AIM OF THE EXERCISE
List all lines of the data that include the string "icon".

**********

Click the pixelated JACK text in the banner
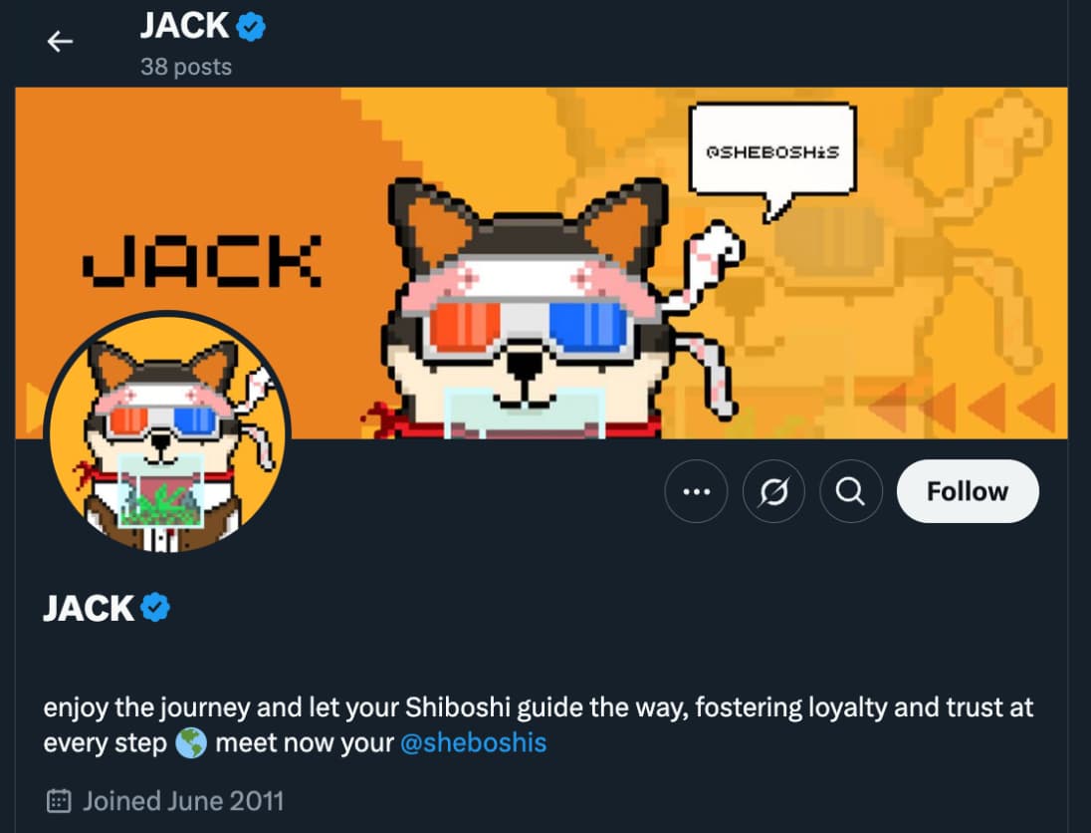 click(202, 261)
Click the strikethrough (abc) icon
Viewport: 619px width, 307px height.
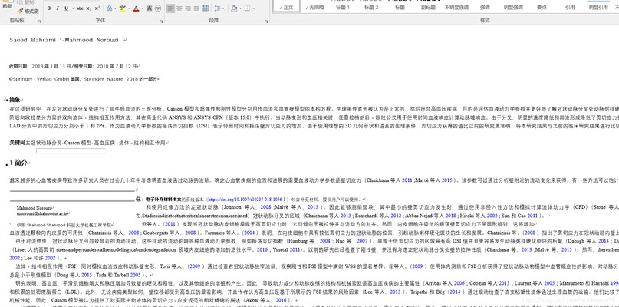(81, 9)
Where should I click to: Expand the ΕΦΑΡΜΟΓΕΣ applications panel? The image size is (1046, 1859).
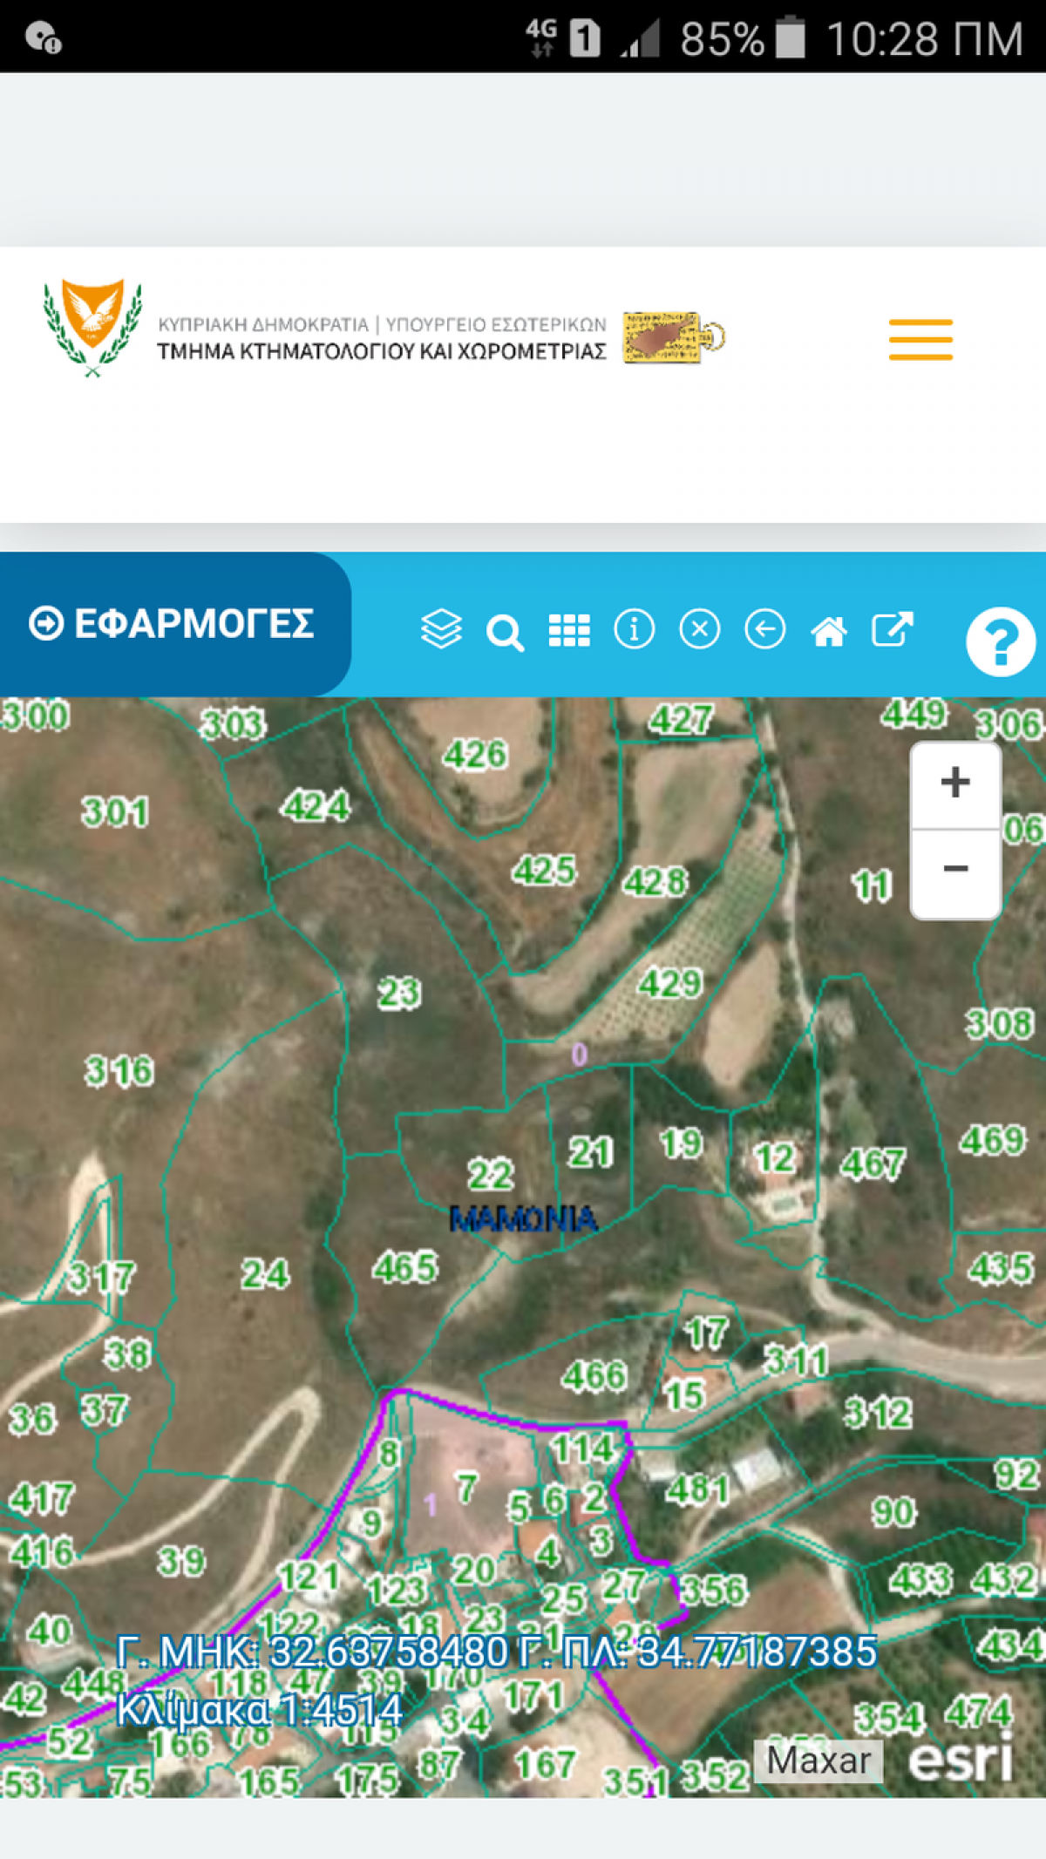pos(173,624)
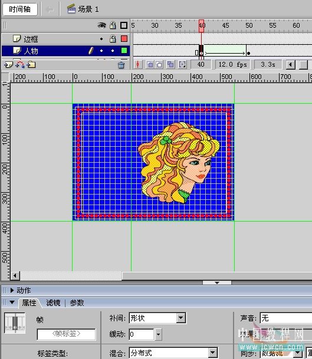The image size is (312, 359).
Task: Toggle lock on 边框 layer
Action: coord(113,39)
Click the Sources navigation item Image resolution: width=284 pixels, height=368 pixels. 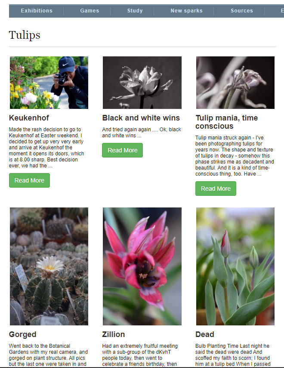(x=242, y=11)
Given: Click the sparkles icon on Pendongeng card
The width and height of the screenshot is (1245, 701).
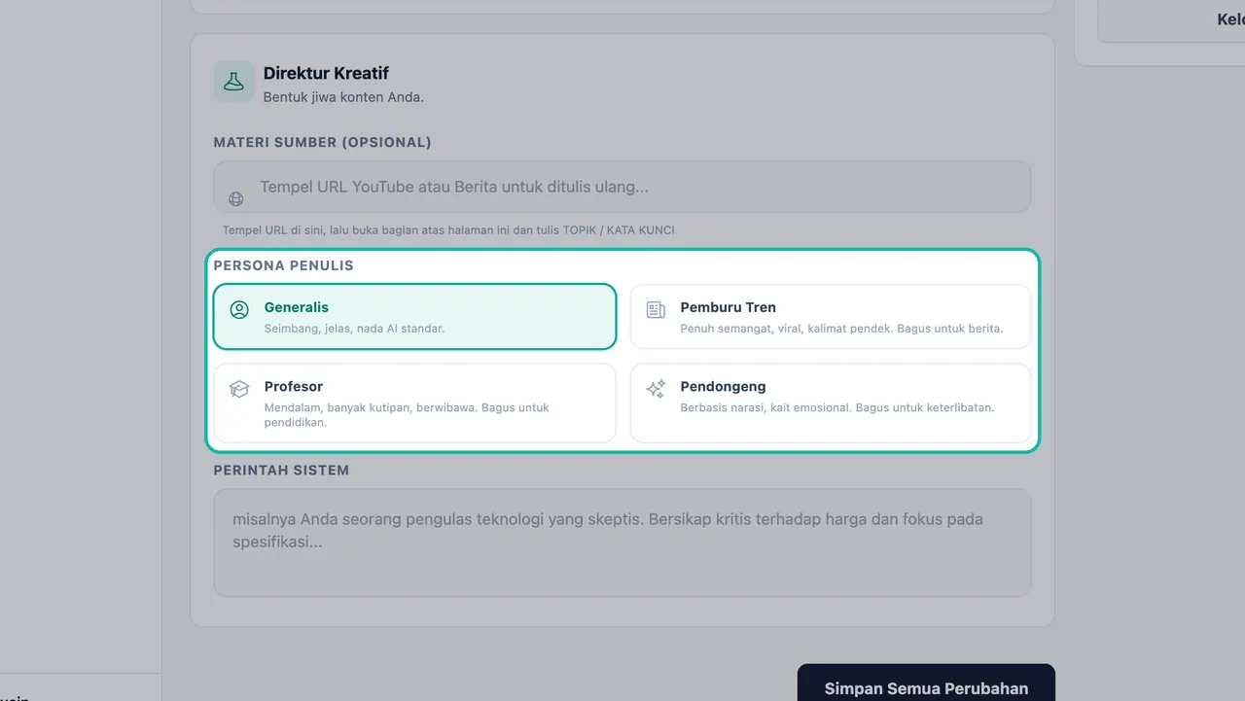Looking at the screenshot, I should point(656,389).
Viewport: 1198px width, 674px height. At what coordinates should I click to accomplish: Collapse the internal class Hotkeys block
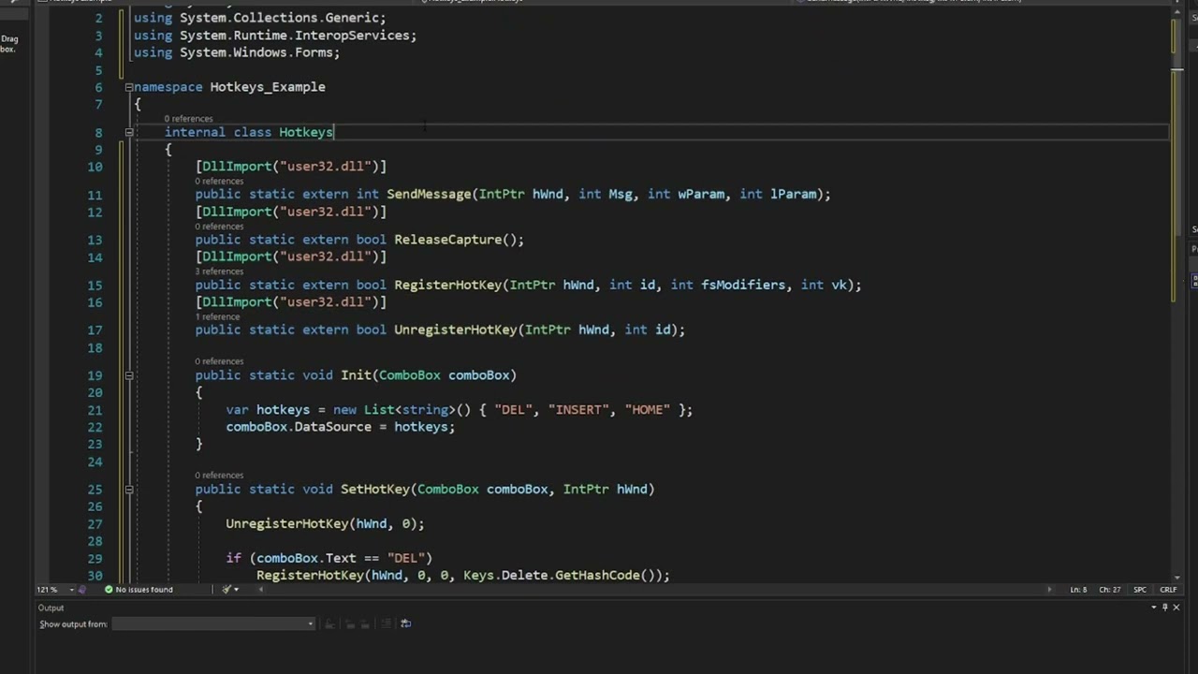pos(129,132)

**********

TASK OUTPUT
Click the strikethrough (abc) icon
Given: Click the sparkles icon on Pendongeng card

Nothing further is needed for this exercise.